# can i setup Airtel BB conection with my BSNL modem?



## masterkss (Jan 9, 2012)

i had BSNL connection some years ago but now i have airtel connection.. i have my BSNL modem [with wifi too] which is better than airtel modem..i want to setup airtel connection with my bsnl modem [through ethernet] ..
pls help me with this...


----------



## reniarahim1 (Jan 10, 2012)

Yes if Airtel is using ADSL 2/2+ connection.


----------



## masterkss (Jan 12, 2012)

yep, its ADSL 2+..but how to setup bsnl modem so that it works..last time i just put wirs in bsnl modem from airtel one's and it didnt work..what do i have to change and where?


----------



## Kev.Ved (Jan 22, 2012)

Call up your ISP Technical line.
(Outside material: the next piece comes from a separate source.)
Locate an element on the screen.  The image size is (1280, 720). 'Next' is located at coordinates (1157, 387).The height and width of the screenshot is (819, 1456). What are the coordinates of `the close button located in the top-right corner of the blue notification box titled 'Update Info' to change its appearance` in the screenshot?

They will tell you the PVC values to be configured.


----------



## williamcharles (Jan 22, 2012)

masterkss said:


> yep, its ADSL 2+..but how to setup bsnl modem so that it works..last time i just put wirs in bsnl modem from airtel one's and it didnt work..what do i have to change and where?


check the setting of airtel modem by pinging the router by 192.168.1.1
Then correspondingly change the bsnl modem setting. It should work then.


----------



## freshseasons (Jan 22, 2012)

Yes you can! I have done it...just copy the setting from Airtel modem to BSNL modem .


----------



## ico (Jan 25, 2012)

You'll have to change VPI and VCI from your router's settings page.

Airtel has different VPI and VCI values than BSNL.


----------